Pathogenesis-relevant virulence factor phenotypes of the mar1Δ mutant strain. (A) Titan cell formation was induced in the WT strain, the mar1Δ mutant strain, and the mar1Δ + MAR1 complemented strain. Cells were pregrown in YNB medium at 30°C, and an OD₆₀₀ of 0.001 was transferred to 10% HI-FBS in PBS incubated at 5% CO₂ at 37°C for 96 h. Cells were imaged by DIC microscopy (Zeiss Axio Imager A1). Cell diameter was measured using Fiji, and cells with a diameter of >10 μm were considered Titan cells (red arrowheads).
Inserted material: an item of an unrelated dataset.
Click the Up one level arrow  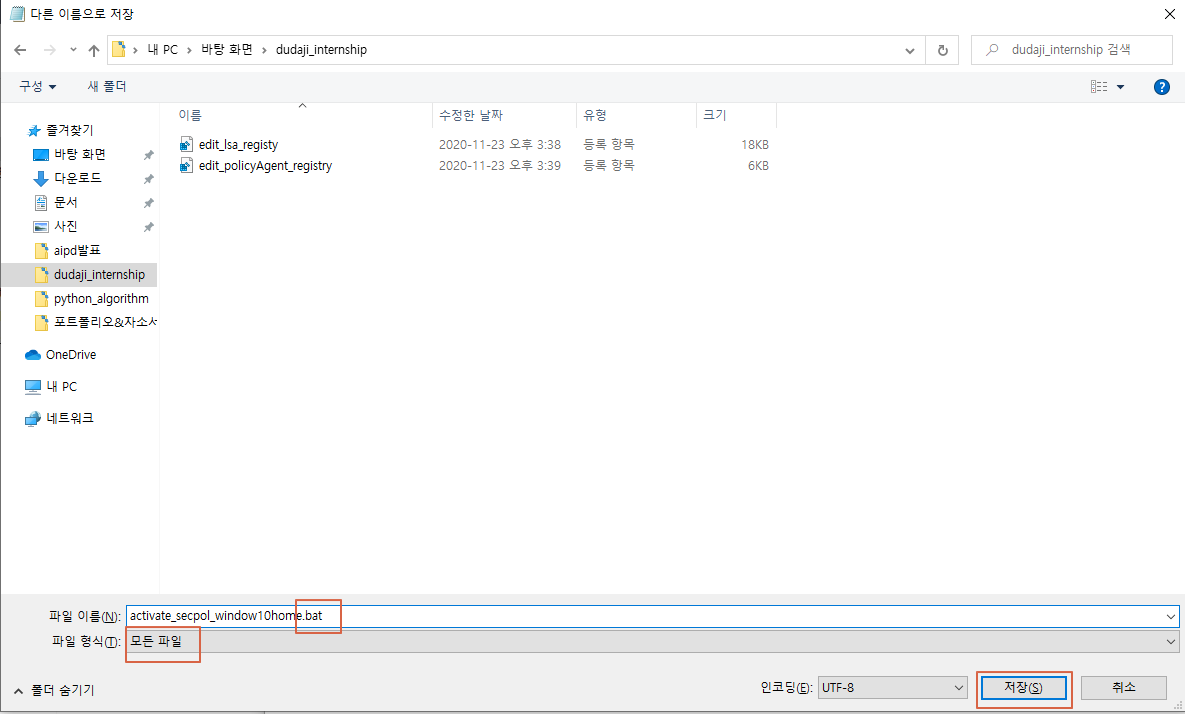click(x=94, y=50)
The number of Titan cells per 10,000 cells was calculated for each strain. A minimum of 400 cells were analyzed across three biological replicates (n = 3). Error bars represent the SEM. Statistical significance was determined using a one-way ANOVA (*, P < 0.05; ns, not significant). The 63× scale bar is 10 μm. (B) The WT strain, the mar1Δ mutant strain, and the cap59Δ mutant strain were incubated in YPD medium at 30°C and CO₂-independent medium (TC) at 37°C until saturation. Samples were subsequently fixed, mounted, dehydrated, and sputter coated. Samples were imaged with a Hitachi S-4700 scanning electron microscope to visualize capsule organization and elaboration.

FIG 6

Slow-growth phenotypes of the mar1Δ mutant strain. (A) Morphological defects were analyzed in the WT strain, the mar1Δ mutant strain, and the mar1Δ + MAR1 complemented strain through incubation in YPD medium at either 30°C or 37°C. Cells were imaged by DIC microscopy (Zeiss Axio Imager A1) and were subsequently visually inspected for morphological defects, such as elongated cells (red squares), wide bud necks (red arrowhead), and cytokinesis failure (red circle). The percentage of total cells displaying morphological defects was quantified for each strain at each temperature. A minimum of 500 cells were analyzed across three biological replicates (n = 3). Error bars represent the SEM. Log transformation was used to normally distribute the data for statistical analysis. Statistical significance between strains at each time point was determined using two-way ANOVA (*, P < 0.05; **, P < 0.01; ns, not significant). The 63× scale bar is 10 μm. (B) Growth of the WT strain, the mar1Δ mutant strain, and the mar1Δ + MAR1 complemented strain was assessed in YPD medium at 37°C. Growth was tracked for 40 h and was measured by absorbance at OD₆₀₀. The figure summarizes data across three biological replicates (n = 3). Error bars represent the SEM. (C) Hypoxia resistance was assessed by growth on YES medium supplemented with CoCl₂ (0.7 mM) and in a microaerophilic chamber. Serial dilutions of the WT strain, mar1Δ mutant strain, mar1Δ + MAR1 complemented strain, and sre1Δ mutant strain were spotted onto agar plates and incubated at 30°C. Results were compared to the same strains grown on YES medium under ambient air conditions. (D) The WT strain, mar1Δ mutant strain, and mar1Δ + MAR1 complemented strain were incubated on YES medium with and without CoCl₂ (0.7 mM) at 30°C under ambient air conditions. After 72 h of growth, cells were isolated and imaged by DIC microscopy (Zeiss Axio Imager A1). Cell diameter (in micrometers) was measured using Fiji. The average cell diameter was quantified for each strain under each condition. A minimum of 50 cells were analyzed across two biological replicates (n = 2). Error bars represent the SEM. Statistical significance was determined using a two-way ANOVA (*, P < 0.05; **, P < 0.01; ns, not significant). The 63× scale bar is 10 μm.